The explosion of laughter ceased when Tipps’ shadow crossed the squad room floor. “Next guy I hear telling torso jokes gets transferred to district impound,” was all he remarked, then moved to his office.
The sun in the window blinded him. Tipps didn’t want the answers most cops wanted—he didn’t give a shit. He didn’t even care about justice. Justice is only what the actualized self makes it, he reflected. Tipps was obsessed with philosophy. He was forty-one, never married, had no friends. Nobody liked him, and
he didn’t like anybody, and that was the only aspect of his exterior life that he liked. He hated cops as much as he hated bad guys. He hated niggers, spics, slant-eyes. He hated pedophile rings and church coteries. He hated God and Satan and atheists, faith and disbelief, yuppies and bikers, homos, lezzies, the erotopathic and the celibate. He hated kikes, wops, and wasps. Especially wasps because he himself was born a wasp. He hated everybody and everything, because, somehow the nihilistic acknowledgment was all that kept him from feeling totally false. He hated falsehood.

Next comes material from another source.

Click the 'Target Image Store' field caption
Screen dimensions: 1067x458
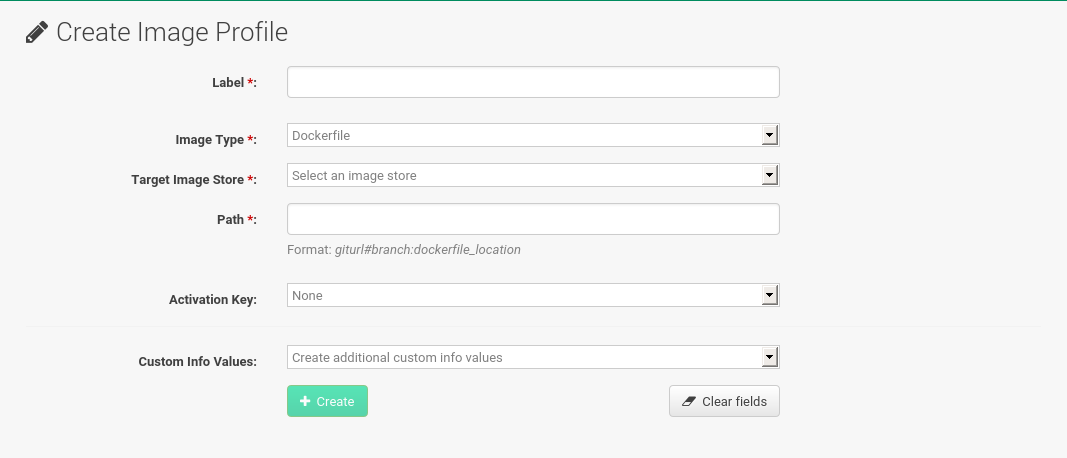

He loved truth, and the philosophical calculations thereof. Truth, he believed, could only be derived via the self-assessment of the individual. For instance, there was no global truth. There was no political or societal verity. Only the truth of the separate individual against the terrascape of the universe. That’s why Tipps had become a cop, because, further, it seemed that real truth could only be decrypted through the revelations of purpose, and such purpose was more thoroughly bared in the spiritual proximity to stress. Being a cop got him closer to the face that was the answer.
Fuck, he mused at his desk. He wanted to know the purpose of things, for it was the only way he’d ever discover his purpose. That’s why the Mr. Torso case fascinated him. If truth can only be defined on an individual stratum via one’s conception of universal purpose, then what purpose is this? Tell me, Mr. Torso.